(Beginning of STUDY MATERIAL)
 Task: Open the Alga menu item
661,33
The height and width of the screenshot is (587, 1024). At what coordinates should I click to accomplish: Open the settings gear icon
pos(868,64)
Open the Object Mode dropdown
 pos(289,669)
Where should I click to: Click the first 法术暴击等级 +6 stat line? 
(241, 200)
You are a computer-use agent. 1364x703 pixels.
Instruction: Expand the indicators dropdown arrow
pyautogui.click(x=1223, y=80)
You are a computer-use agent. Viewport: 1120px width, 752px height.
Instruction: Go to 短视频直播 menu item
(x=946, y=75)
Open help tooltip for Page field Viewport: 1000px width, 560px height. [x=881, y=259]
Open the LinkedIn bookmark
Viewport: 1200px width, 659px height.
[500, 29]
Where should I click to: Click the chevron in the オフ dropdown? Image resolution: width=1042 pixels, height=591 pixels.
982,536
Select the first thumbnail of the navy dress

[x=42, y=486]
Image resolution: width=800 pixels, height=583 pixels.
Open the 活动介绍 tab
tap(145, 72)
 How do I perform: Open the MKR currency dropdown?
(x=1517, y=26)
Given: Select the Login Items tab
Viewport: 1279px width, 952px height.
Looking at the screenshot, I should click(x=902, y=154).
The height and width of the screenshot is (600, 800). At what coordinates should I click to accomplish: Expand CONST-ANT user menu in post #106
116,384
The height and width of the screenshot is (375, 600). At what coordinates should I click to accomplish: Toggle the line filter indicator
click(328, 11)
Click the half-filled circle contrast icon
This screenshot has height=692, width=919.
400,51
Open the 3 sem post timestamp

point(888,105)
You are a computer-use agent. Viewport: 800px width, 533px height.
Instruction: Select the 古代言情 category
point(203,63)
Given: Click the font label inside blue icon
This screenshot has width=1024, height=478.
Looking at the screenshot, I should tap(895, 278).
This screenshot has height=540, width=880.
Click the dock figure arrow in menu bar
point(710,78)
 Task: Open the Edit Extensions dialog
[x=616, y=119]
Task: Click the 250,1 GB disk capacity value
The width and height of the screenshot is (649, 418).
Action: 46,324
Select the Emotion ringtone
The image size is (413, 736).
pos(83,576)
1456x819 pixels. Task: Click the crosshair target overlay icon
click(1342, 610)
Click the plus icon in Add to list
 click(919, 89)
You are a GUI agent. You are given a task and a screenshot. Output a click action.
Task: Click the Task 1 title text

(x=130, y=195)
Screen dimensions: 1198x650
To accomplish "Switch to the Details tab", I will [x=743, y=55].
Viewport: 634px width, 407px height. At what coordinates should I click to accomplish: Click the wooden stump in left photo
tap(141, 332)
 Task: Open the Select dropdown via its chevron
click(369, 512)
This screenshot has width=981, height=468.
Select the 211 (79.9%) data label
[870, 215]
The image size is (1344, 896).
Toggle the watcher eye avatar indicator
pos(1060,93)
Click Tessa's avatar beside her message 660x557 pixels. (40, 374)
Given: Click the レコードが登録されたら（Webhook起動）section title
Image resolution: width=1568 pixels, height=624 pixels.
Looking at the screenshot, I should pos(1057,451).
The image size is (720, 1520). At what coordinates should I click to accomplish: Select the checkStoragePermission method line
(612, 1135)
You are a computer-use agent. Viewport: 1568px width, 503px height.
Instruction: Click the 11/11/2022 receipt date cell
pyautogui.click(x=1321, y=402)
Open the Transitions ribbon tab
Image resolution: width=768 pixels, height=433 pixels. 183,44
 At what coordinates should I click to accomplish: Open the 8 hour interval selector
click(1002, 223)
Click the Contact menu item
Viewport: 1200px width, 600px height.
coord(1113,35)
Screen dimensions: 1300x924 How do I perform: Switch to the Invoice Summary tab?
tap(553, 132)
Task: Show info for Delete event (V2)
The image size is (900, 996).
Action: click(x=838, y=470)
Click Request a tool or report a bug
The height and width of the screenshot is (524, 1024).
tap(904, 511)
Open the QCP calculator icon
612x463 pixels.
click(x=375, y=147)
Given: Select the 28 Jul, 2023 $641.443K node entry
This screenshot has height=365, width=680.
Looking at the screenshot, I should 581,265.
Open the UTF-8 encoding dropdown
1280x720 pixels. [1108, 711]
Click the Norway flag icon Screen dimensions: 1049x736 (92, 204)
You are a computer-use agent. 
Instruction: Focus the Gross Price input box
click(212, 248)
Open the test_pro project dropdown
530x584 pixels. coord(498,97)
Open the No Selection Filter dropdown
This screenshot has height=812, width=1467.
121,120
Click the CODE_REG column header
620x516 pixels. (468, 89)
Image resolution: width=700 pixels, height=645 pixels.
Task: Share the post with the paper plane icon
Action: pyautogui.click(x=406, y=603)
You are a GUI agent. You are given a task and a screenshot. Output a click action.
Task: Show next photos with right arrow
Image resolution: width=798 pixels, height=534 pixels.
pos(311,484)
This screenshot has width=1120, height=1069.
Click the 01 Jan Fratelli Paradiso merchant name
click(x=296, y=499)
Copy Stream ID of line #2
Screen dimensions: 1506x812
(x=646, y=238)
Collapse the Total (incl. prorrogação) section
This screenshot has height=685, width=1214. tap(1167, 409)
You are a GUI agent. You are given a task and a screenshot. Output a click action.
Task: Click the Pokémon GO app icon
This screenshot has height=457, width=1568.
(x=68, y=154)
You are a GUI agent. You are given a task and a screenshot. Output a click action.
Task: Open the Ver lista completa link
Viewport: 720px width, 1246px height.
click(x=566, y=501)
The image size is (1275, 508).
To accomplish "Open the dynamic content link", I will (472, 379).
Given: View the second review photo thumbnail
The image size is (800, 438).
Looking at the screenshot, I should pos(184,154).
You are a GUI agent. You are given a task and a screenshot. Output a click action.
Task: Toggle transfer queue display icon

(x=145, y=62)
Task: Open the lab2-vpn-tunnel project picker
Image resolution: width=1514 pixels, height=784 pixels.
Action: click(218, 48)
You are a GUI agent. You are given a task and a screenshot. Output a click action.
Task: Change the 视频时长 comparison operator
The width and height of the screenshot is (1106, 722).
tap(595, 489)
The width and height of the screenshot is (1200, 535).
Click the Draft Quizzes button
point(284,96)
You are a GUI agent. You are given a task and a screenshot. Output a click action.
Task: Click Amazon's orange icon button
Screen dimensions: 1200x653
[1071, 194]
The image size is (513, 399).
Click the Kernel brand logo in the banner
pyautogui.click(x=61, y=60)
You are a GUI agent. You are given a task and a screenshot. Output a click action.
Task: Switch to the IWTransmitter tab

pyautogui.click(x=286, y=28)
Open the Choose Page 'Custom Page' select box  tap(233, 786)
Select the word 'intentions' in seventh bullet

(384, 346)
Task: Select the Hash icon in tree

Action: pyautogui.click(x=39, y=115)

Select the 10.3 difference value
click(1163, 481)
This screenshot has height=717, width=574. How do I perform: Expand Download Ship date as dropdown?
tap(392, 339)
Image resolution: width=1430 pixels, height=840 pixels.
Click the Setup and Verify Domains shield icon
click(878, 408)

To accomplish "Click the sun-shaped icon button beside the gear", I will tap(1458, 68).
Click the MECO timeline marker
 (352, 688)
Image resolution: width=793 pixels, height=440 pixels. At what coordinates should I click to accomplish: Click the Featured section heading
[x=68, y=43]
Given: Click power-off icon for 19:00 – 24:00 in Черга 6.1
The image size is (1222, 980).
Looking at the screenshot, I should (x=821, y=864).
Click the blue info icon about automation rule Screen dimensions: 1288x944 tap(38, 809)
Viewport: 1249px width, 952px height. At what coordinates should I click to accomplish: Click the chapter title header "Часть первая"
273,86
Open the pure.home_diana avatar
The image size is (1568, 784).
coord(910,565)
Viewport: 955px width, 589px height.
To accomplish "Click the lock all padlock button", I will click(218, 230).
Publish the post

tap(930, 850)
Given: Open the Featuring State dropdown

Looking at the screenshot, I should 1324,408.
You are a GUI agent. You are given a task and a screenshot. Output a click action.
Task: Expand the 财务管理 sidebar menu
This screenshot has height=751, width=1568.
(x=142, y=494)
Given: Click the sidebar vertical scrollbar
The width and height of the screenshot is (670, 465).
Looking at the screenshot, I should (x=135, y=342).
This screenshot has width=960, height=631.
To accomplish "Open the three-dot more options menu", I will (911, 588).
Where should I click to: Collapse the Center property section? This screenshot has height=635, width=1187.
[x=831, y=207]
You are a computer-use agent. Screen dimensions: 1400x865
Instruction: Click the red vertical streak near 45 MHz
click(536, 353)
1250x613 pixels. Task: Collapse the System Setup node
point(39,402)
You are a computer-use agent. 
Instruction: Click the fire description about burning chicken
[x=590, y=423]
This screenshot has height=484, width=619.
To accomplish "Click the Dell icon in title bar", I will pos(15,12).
(End of STUDY MATERIAL)
> [EXERCISE DIRECTIONS] Reproduce only the lines above spanning from the line containing "Task: Open the Select" through the line containing "Task: Show info for Delete event (V2)", word for word.

> [ANSWER TO THE PROBLEM]
 Task: Open the Select dropdown via its chevron
click(369, 512)
This screenshot has width=981, height=468.
Select the 211 (79.9%) data label
[870, 215]
The image size is (1344, 896).
Toggle the watcher eye avatar indicator
pos(1060,93)
Click Tessa's avatar beside her message 660x557 pixels. (40, 374)
Given: Click the レコードが登録されたら（Webhook起動）section title
Image resolution: width=1568 pixels, height=624 pixels.
Looking at the screenshot, I should pos(1057,451).
The image size is (720, 1520). At what coordinates should I click to accomplish: Select the checkStoragePermission method line
(612, 1135)
You are a computer-use agent. Viewport: 1568px width, 503px height.
Instruction: Click the 11/11/2022 receipt date cell
pyautogui.click(x=1321, y=402)
Open the Transitions ribbon tab
Image resolution: width=768 pixels, height=433 pixels. 183,44
 At what coordinates should I click to accomplish: Open the 8 hour interval selector
click(1002, 223)
Click the Contact menu item
Viewport: 1200px width, 600px height.
coord(1113,35)
Screen dimensions: 1300x924 How do I perform: Switch to the Invoice Summary tab?
tap(553, 132)
Task: Show info for Delete event (V2)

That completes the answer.